What is Q*? And when we will hear more?

RouseNexus · November 25, 2023, 2:06am

Isn’t that what Open AI was created to do?

curt.kennedy · November 25, 2023, 2:31am

Yes, that is what it sounds like to me, zero-shot CoT.

But I think the power is that instead of predicting the next token, you are predicting the next reasoning, leading to more reasoning, etc, and this is building in a type of knowledge graph inside the LLM, which would be a big advancement.

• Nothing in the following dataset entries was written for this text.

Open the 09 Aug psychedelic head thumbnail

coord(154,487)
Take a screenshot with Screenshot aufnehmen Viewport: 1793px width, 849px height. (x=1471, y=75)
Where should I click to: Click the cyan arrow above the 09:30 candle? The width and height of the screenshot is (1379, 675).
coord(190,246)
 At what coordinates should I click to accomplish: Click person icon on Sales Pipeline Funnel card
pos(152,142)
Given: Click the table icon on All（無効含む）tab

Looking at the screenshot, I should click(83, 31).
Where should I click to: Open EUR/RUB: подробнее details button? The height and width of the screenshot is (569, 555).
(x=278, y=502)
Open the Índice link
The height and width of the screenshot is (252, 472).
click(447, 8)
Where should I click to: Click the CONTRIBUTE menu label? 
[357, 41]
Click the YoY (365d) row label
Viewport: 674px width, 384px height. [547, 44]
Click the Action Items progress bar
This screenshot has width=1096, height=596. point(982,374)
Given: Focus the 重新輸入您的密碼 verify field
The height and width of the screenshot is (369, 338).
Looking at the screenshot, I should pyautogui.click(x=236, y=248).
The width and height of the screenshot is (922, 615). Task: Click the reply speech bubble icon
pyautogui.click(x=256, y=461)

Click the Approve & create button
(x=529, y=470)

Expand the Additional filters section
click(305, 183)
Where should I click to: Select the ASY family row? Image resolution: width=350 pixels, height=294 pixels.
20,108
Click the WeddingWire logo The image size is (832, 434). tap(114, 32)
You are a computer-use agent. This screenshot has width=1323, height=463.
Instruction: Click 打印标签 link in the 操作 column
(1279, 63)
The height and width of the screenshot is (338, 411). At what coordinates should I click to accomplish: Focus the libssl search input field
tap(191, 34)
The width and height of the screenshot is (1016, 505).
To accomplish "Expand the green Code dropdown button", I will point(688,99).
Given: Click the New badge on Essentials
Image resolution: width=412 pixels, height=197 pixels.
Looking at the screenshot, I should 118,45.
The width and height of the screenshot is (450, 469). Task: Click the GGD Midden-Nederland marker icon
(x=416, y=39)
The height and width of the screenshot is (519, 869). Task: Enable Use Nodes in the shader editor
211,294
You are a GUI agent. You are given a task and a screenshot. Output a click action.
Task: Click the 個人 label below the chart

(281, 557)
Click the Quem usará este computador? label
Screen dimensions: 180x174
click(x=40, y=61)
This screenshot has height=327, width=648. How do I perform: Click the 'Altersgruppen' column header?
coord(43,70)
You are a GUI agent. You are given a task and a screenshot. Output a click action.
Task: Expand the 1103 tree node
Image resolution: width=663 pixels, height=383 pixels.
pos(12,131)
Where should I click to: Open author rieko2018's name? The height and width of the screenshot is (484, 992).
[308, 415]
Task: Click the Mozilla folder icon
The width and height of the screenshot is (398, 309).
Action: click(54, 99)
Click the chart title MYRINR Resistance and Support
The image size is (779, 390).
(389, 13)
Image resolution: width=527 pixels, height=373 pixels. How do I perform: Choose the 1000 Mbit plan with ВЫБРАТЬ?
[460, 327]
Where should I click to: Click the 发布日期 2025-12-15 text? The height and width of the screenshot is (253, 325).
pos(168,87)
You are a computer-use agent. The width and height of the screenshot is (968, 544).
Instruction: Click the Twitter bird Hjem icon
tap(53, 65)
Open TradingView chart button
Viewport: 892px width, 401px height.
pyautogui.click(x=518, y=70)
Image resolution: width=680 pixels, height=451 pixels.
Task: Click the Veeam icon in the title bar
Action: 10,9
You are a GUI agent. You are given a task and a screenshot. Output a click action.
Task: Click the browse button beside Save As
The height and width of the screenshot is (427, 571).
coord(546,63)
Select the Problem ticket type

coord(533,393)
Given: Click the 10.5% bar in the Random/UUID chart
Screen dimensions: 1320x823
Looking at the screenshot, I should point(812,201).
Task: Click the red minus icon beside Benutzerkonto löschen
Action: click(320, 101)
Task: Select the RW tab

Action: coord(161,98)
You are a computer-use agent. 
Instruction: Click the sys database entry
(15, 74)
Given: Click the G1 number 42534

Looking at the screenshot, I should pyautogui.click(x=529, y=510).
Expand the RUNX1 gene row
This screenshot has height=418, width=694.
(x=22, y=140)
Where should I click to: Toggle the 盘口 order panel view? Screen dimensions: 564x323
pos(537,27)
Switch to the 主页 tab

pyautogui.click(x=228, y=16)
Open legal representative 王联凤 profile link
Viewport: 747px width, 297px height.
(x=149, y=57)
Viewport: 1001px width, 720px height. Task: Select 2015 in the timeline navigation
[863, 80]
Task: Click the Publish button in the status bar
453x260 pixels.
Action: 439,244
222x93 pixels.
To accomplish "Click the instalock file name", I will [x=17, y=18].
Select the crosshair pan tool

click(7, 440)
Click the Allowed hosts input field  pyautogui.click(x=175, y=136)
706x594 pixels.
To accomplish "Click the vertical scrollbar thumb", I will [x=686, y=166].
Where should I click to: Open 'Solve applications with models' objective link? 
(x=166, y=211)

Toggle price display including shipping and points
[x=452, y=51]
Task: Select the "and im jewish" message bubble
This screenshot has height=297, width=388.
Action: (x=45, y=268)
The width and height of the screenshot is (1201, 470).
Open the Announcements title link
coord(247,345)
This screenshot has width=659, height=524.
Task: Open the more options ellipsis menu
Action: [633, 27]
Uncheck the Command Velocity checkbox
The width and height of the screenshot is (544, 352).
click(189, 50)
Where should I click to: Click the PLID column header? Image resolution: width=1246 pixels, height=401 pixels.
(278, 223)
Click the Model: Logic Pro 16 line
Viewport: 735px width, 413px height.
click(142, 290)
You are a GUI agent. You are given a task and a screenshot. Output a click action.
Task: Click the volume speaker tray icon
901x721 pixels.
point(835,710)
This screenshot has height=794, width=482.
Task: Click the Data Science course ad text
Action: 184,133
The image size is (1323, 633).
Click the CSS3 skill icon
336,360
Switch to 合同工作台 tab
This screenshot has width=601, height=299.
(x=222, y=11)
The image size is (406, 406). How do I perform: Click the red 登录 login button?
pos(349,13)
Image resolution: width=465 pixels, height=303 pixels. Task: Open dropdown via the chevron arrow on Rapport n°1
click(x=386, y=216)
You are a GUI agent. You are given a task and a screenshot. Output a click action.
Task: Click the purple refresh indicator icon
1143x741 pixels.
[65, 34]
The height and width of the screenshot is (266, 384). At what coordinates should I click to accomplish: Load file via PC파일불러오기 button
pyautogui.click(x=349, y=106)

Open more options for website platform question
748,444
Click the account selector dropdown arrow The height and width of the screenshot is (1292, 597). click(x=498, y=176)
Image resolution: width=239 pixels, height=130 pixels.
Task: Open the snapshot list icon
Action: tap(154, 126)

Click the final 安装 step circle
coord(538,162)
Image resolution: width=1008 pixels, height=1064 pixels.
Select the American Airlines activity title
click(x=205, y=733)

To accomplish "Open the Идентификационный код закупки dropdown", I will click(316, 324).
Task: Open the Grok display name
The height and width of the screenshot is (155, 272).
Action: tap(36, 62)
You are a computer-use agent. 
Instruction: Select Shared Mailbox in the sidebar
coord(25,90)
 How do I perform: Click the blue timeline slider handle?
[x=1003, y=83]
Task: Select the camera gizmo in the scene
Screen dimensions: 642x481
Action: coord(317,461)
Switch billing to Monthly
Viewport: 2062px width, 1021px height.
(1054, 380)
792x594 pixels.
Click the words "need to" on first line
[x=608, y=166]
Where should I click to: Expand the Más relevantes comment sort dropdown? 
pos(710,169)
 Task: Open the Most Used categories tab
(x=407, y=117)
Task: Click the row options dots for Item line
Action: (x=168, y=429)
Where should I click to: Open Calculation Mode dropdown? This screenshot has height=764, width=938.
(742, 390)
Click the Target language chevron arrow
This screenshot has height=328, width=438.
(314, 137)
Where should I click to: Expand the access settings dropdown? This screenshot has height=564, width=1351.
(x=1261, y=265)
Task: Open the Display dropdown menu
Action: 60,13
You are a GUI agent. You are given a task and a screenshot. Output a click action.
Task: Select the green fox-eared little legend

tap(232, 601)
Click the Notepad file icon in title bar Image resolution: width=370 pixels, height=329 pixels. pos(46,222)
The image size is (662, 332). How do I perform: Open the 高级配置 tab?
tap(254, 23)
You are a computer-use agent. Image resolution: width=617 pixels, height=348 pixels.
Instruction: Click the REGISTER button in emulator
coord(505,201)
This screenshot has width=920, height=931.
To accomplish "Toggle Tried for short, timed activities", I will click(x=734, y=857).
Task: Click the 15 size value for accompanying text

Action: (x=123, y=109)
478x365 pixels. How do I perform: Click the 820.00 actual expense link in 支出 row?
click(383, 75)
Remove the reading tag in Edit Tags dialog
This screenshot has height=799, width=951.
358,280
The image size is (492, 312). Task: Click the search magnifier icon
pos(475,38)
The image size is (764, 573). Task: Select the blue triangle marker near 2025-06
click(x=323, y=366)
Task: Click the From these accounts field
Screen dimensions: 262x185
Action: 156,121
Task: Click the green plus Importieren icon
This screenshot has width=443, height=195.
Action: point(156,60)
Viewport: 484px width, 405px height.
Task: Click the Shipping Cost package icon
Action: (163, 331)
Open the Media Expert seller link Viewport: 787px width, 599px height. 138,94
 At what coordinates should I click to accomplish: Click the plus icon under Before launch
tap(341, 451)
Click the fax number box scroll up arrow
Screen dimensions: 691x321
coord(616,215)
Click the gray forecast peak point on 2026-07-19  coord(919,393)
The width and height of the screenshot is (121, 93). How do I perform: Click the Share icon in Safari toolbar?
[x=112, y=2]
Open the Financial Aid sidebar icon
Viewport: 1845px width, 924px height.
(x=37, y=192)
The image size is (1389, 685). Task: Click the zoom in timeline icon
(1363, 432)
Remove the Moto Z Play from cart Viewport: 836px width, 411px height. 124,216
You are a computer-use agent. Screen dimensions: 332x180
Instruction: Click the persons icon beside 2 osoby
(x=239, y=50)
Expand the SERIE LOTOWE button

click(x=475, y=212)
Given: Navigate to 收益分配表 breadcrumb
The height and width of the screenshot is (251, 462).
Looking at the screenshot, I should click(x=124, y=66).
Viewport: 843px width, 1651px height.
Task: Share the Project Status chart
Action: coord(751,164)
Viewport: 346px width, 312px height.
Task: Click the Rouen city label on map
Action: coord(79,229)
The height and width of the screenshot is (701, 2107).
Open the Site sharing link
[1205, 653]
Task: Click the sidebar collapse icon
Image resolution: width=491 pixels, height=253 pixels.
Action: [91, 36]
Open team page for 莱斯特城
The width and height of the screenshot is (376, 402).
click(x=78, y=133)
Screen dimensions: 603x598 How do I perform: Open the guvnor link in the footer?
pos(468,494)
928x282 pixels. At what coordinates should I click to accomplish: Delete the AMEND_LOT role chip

So yeah, just build the knowledge graph, have the LLM traverse it, then respond with the final result. But if this were built in, it could skip all that external processing, and reduce latency, and apparently make the model much better. AGI level? Not sure, but lots of “auto CoT’s” within the model would result in a much more sophisticated model, and less prone to hallucinations, as the paper states, since CoT forces this mechanism, and CoT is less prone to hallucinations.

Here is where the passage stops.